◆ PROVIDED DATA ◆
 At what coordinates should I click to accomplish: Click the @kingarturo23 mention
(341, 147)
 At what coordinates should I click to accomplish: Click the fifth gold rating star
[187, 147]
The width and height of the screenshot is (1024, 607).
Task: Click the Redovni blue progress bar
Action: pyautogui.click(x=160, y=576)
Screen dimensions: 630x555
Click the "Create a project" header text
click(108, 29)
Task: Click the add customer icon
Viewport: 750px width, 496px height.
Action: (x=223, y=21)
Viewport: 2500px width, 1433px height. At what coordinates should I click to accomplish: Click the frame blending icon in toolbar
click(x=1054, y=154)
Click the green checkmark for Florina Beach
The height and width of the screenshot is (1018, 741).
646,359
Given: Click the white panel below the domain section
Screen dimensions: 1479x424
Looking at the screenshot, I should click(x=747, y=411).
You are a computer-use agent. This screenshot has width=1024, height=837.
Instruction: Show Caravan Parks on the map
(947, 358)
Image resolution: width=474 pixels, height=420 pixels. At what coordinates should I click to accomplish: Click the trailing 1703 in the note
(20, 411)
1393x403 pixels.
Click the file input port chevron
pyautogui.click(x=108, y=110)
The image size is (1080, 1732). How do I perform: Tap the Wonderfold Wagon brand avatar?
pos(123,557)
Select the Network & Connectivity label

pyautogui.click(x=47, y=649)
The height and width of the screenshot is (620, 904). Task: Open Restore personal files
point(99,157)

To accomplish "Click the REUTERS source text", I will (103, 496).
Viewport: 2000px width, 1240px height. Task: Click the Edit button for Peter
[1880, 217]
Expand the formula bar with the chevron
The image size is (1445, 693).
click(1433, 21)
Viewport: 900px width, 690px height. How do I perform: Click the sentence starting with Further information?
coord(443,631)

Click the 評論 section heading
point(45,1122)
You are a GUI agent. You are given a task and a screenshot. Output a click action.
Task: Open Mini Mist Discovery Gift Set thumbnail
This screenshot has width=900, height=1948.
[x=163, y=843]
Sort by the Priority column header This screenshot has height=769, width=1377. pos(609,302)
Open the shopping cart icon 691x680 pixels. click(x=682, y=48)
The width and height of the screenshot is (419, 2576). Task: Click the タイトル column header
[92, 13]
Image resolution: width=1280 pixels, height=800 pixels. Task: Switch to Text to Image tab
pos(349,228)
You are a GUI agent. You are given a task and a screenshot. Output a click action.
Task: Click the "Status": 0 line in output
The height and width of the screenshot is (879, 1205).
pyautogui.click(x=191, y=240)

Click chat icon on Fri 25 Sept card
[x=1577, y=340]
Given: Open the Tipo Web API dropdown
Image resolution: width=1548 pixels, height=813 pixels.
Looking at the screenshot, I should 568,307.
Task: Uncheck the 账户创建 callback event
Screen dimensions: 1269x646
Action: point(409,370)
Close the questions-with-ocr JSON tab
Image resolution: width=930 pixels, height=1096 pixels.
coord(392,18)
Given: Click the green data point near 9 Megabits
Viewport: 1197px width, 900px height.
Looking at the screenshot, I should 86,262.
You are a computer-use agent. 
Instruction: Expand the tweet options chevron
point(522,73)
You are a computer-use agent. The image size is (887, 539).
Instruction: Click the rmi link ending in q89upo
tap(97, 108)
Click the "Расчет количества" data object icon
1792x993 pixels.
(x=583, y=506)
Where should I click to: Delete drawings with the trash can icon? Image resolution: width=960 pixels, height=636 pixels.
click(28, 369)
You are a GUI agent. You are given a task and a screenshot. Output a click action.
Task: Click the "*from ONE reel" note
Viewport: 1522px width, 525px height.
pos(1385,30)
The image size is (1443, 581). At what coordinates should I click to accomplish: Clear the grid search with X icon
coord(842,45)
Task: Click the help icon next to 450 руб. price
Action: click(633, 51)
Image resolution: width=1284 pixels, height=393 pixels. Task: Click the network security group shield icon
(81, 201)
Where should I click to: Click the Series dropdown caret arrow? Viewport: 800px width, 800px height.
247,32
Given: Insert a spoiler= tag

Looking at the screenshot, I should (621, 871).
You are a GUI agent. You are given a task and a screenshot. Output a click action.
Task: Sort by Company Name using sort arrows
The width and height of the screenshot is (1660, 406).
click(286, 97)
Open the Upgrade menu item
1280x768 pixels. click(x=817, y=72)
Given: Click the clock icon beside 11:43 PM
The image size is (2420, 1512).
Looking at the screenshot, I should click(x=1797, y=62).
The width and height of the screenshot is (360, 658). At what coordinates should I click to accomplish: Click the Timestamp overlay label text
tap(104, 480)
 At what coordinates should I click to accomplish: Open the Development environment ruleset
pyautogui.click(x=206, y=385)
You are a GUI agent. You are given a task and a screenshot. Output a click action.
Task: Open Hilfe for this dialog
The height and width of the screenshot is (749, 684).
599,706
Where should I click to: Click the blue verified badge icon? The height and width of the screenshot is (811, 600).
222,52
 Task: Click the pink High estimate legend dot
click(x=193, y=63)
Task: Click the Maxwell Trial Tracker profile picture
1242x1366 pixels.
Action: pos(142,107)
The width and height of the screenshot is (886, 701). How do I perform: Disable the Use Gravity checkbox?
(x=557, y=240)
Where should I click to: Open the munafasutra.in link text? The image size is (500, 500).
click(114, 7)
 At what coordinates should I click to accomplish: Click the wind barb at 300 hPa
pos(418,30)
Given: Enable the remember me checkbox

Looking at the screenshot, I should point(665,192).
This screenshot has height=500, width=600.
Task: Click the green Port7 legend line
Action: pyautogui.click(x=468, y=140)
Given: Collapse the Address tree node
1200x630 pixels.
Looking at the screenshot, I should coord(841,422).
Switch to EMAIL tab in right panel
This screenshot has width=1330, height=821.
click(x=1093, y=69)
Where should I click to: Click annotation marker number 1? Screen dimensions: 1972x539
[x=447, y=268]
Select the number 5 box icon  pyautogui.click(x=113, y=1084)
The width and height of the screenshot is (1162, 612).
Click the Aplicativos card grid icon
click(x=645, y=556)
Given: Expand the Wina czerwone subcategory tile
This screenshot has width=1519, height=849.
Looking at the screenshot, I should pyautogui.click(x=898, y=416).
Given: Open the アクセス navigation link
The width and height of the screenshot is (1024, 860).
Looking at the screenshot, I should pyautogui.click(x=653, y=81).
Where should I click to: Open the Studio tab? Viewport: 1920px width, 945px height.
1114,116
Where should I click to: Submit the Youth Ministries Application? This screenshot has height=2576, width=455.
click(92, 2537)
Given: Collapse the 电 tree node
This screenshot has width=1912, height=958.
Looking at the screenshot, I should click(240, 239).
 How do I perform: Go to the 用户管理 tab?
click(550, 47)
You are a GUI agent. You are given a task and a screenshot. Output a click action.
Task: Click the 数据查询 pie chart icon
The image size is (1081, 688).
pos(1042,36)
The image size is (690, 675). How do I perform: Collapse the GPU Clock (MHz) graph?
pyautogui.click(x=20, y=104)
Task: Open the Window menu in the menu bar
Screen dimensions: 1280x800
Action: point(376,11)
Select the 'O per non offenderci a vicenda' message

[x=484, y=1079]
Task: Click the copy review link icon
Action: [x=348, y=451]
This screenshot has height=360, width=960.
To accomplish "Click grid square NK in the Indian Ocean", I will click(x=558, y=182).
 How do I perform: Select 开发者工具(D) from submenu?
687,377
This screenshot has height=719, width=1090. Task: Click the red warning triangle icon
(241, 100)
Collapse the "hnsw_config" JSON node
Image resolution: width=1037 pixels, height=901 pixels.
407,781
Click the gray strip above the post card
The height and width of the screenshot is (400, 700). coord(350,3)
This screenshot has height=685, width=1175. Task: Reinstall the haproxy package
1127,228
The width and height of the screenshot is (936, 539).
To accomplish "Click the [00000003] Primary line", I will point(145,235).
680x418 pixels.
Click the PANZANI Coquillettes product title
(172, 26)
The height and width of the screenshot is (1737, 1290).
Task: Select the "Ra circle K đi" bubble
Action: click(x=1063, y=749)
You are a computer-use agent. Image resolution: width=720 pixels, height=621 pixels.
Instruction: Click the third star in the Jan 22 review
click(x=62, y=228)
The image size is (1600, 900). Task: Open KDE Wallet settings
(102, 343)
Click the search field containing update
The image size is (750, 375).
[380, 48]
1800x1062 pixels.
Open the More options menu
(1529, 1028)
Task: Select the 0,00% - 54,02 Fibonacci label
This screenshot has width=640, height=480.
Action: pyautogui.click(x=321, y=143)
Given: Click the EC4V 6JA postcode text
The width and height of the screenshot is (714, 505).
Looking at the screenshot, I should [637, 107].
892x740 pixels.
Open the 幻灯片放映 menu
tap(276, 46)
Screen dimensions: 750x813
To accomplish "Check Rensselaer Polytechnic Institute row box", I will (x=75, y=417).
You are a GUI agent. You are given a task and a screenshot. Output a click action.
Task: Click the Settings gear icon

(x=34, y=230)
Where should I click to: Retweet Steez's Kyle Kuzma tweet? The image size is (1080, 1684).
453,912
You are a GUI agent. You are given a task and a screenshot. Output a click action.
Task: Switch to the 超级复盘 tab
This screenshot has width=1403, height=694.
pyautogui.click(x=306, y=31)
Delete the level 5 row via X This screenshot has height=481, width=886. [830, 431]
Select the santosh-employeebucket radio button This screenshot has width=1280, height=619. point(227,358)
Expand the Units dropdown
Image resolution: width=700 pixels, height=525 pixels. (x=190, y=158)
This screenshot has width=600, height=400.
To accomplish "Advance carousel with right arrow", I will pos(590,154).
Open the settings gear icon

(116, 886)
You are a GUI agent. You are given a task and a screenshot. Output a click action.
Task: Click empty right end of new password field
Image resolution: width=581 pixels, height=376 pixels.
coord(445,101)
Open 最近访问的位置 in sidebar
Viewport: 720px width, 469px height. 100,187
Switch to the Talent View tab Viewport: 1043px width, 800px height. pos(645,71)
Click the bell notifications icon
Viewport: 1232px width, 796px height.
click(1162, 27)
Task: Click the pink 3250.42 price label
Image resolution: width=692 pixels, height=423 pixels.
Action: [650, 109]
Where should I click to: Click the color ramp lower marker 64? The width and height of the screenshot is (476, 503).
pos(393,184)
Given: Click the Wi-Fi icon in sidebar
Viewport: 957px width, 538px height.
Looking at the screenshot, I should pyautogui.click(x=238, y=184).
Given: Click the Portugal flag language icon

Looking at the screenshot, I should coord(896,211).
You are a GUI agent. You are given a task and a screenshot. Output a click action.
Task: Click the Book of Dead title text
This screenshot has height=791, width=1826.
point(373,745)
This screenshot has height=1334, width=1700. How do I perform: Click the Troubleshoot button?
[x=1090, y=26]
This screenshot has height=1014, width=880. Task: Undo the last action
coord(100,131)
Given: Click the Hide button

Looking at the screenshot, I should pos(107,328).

◆ EXERCISE REQUIREMENTS ◆
After reading through the material, report every line that holds "tree".

◆ RESPONSE ◆
Given: Collapse the Address tree node
Given: Collapse the 电 tree node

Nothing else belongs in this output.